Updated

Tunisian police arrested an imam after he delivered a sermon described as "insubordinate," the Interior Ministry said Wednesday, in the first high-profile arrest since the government began taking a harder line toward religious conservatives.

After facing accusations that it has been lax in enforcing the law, Tunisia's moderate Islamist ruling party has been increasingly tough on ultraconservative Muslims known as salafis, some of whom have engaged in violence in in an effort to promote greater piety in society.

On Monday, six men were convicted and sentenced to five years in prison for burning down a shrine to a Muslim saint on the outskirts of Tunis last October. Such shrines are seen as heretical by some ultraconservative Muslims.

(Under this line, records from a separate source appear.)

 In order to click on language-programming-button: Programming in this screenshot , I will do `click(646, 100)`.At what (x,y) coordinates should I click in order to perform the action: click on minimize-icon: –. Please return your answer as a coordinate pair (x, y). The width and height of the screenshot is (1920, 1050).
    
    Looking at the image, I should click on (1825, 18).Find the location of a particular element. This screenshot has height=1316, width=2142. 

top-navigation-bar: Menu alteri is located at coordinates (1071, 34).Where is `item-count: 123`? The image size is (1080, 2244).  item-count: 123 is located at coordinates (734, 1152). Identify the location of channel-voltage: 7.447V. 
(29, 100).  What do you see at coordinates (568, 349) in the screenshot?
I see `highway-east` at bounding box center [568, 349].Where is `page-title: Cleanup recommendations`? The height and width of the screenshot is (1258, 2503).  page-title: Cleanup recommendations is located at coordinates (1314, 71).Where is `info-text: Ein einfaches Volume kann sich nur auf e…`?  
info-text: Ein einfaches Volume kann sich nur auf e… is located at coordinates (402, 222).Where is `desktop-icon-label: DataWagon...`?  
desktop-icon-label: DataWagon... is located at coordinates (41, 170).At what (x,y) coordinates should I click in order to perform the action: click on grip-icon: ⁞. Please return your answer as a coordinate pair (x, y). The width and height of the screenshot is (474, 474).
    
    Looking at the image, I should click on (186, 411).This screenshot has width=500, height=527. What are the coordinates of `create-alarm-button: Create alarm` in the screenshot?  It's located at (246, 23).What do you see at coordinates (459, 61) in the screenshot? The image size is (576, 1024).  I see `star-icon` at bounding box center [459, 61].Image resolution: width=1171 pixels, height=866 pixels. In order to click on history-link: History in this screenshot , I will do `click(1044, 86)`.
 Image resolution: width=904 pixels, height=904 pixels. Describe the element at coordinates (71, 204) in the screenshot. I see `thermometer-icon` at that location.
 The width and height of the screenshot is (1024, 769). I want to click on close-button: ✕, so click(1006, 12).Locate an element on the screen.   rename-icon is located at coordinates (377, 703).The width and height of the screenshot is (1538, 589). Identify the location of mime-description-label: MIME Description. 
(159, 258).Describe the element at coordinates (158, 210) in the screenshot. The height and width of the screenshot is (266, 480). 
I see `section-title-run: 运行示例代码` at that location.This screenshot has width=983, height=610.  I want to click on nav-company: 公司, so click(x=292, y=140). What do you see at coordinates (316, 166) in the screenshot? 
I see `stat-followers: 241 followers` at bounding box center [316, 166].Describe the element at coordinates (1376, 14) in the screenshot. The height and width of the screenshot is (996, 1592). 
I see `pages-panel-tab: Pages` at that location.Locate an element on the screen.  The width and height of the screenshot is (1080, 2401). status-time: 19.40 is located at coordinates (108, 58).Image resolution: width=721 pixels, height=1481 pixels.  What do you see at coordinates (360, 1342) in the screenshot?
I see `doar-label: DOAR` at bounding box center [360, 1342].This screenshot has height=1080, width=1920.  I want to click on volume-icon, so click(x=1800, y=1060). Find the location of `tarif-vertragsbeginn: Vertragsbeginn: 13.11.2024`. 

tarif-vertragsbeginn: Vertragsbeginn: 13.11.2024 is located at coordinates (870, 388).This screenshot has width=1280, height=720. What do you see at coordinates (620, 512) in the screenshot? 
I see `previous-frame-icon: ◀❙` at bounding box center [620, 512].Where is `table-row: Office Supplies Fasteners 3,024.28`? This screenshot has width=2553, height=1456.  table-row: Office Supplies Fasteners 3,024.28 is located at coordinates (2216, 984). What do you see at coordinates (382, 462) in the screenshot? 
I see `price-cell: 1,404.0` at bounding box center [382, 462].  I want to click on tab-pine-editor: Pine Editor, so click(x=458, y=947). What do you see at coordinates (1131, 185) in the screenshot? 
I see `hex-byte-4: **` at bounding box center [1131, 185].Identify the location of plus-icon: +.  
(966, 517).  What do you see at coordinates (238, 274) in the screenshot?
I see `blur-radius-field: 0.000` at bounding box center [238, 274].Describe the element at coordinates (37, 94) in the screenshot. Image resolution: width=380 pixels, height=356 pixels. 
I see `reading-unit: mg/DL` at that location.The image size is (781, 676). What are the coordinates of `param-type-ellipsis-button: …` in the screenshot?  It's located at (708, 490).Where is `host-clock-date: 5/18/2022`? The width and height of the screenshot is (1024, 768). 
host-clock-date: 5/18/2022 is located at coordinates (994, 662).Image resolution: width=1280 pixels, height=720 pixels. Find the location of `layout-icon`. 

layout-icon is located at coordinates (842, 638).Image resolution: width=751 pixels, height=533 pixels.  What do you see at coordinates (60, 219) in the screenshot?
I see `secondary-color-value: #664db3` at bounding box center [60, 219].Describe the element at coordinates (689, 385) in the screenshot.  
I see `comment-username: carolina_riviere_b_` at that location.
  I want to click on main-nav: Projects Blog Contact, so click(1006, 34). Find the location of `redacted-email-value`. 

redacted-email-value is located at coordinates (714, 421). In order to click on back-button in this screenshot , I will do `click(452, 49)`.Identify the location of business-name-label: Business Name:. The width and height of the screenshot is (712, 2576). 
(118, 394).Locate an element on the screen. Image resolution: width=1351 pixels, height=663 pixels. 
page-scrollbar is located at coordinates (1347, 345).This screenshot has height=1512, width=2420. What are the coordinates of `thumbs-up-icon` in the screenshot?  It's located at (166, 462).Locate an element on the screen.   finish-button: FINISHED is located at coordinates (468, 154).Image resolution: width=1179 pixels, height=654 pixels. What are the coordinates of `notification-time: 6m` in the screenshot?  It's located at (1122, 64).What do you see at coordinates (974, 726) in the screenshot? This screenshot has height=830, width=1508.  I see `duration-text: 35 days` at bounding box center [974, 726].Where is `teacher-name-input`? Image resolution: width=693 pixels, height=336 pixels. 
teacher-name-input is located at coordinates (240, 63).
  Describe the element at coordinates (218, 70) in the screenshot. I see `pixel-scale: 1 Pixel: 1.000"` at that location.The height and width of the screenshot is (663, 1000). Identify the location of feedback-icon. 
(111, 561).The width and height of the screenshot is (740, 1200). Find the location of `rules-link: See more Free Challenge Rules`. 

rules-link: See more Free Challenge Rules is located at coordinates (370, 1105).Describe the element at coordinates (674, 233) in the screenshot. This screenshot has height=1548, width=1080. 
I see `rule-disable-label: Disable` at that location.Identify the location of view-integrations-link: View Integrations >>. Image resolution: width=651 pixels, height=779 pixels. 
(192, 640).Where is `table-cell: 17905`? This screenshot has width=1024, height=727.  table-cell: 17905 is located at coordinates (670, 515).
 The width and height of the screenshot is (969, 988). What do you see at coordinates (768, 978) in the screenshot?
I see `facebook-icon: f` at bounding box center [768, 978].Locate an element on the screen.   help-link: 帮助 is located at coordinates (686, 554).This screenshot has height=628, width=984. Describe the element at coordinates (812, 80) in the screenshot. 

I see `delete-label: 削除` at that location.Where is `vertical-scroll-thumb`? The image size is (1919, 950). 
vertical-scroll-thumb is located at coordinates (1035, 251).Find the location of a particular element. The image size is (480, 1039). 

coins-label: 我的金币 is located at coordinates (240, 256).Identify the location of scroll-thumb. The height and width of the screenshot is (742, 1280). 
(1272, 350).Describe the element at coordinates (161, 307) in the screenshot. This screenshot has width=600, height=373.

According to a brief Interior Ministry statement, the preacher was arrested Tuesday after he called some of his congregation at a mosque in central Tunisia's Sidi Bouzid province unbelievers and mentioned the government's hunt for al-Qaida-linked militants near the Algerian border. It did not provide details on what exactly he said.

Imams in Tunisia are not allowed to discuss politics from the pulpit. Describing Muslims as "unbelievers" because they are not sufficiently pious reflects a very hardline approach to the faith.

There has been a rise in ultraconservatism since the overthrow of Tunisia's secular dictatorship in 2011. At least 100 mosques are believed to be headed by hardline preachers promoting jihad in Syria and other countries. Religious Affairs Minister Nourredine Khademi recently announced a new effort to retake control of these dissident mosques.

According to Tunisia's Sufis, practitioners of a mystical form of Islam, some 40 shrines and mausoleums have been destroyed in Tunisia. Religious hardliners have destroyed others in northern Mali, Somalia and other countries.